Textblock ▸
# Fragen zu 5.5 EVP



## Alpine Maschine (23. März 2008)

Hi Leute!

Ich hab da ein paar Fragen zum 5.5 EVP.

Mit welchen Gabeln fahrt ihr das Bike? Würde eurer Meinung nach eine 160er, z.B. eine Fox 36 rein passen?

Wie sieht das aus mit den Reifen: Passt ein 2,4er (Big Betty, Maxxis Advantage, Mountain King) durch den Rahmen? Im Handbuch ist nur von 2,25 die Rede.

Merci schon mal


----------



## Tomson (24. März 2008)

Hallo!

Ich hab eine Manitou Nixon (140mm Federweg) in meinem 5.5.
Mir persönlich wäre die 36er etwas zu "fett" für diesen Rahmen, Geschmacksache. Jedoch könnte es Probleme mit Anschlagen der Gabelbrücke am Rahmen geben. Da gibs doch in dem "Tipps und Tricks"-Fred was drüber. Bei meiner Nixon hab ich da keine Probleme.

Reifentechnisch würde max. ~ 70mm Breite passen, jedoch ist dies schon knapp an den Kettenstreben (Schleifen bei Verwindung). Ich  fahre Michelin mit 2.2 oder 2.25 Breite. 2.4" wird evtl etwas knapp, vielleicht weiss jemand mehr?!

Beste Grüße,

Tom


----------



## MTB-News.de




----------



## vfsol (26. Mai 2008)

Hallo zusammen,

fahre 'ne Acros Mamba FR mit 140mm Federweg und den FatAlbert 2.35" - passt noch halbwegs vernünftig in den Hinterbau und ist halt ein absolut genialer Reifen...

Ride on!

Volker


----------



## Frog (27. Mai 2008)

Hi,

zu den Reifen:
Fahre den fat albert, von der Breite passt locker ein größerer rein, nur in der Höhe darf nichts dazu kommen. 
Würde evtl. den Minion 2,3 oder den neuen Advantage 2,25 für hinten verwenden.

zu der Gabel:
Hatte mal eine Z1 FR1 ETA 150 drin. Das fuhr sich sehr gut. Könnte mir auch eine FOX 36 vorstellen. Nur leider verlierst Du die Garantie mit Gabeln über 140 mm FW.  Ich würde heute eine PIKE Dual Air einbauen.

Pass aber auf den Steuersatz auf. Es gibt nur 3 Möglichkeiten eine FOX / RS Gabel in ein 5.5 EVP einzubauen:
-der neue HOPE mit dem neuen, 3 mm höheren geschlitzten Konus
-Chris King in Verbindung mit dem VENTANA Konus
- Cane Creek S5 mit der unteren 17 mm Lagerschale.

Grüße


----------

Gefordert ▸ Gib bitte den Abschnitt aus dem Forenthread zum 5.5 EVP wortgetreu wieder, beginnend mit „## Alpine Maschine“ und weiter bis einschließlich „2,25 die Rede.“.

Verfügbare Daten ▸
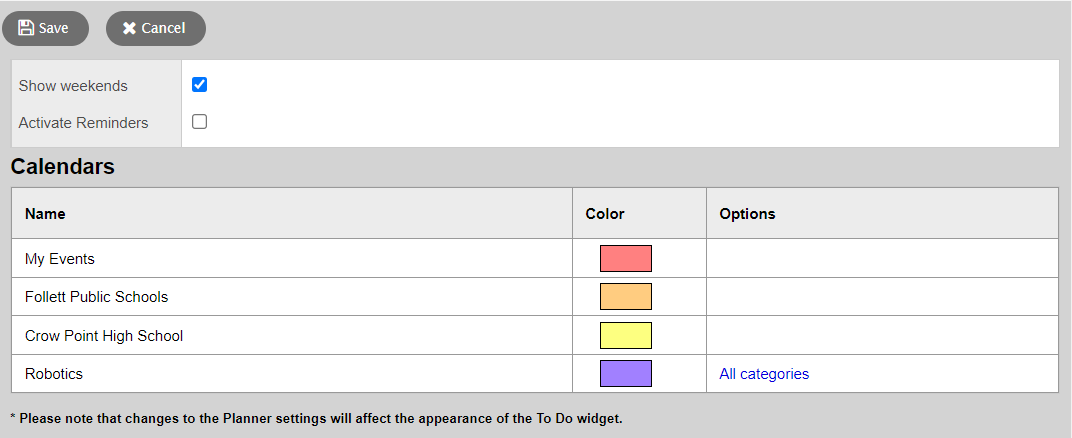Screen dimensions: 1072x438
Task: Click the Show weekends label text
Action: (x=73, y=86)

Lösung ▸
## Alpine Maschine (23. März 2008)

Hi Leute!

Ich hab da ein paar Fragen zum 5.5 EVP.

Mit welchen Gabeln fahrt ihr das Bike? Würde eurer Meinung nach eine 160er, z.B. eine Fox 36 rein passen?

Wie sieht das aus mit den Reifen: Passt ein 2,4er (Big Betty, Maxxis Advantage, Mountain King) durch den Rahmen? Im Handbuch ist nur von 2,25 die Rede.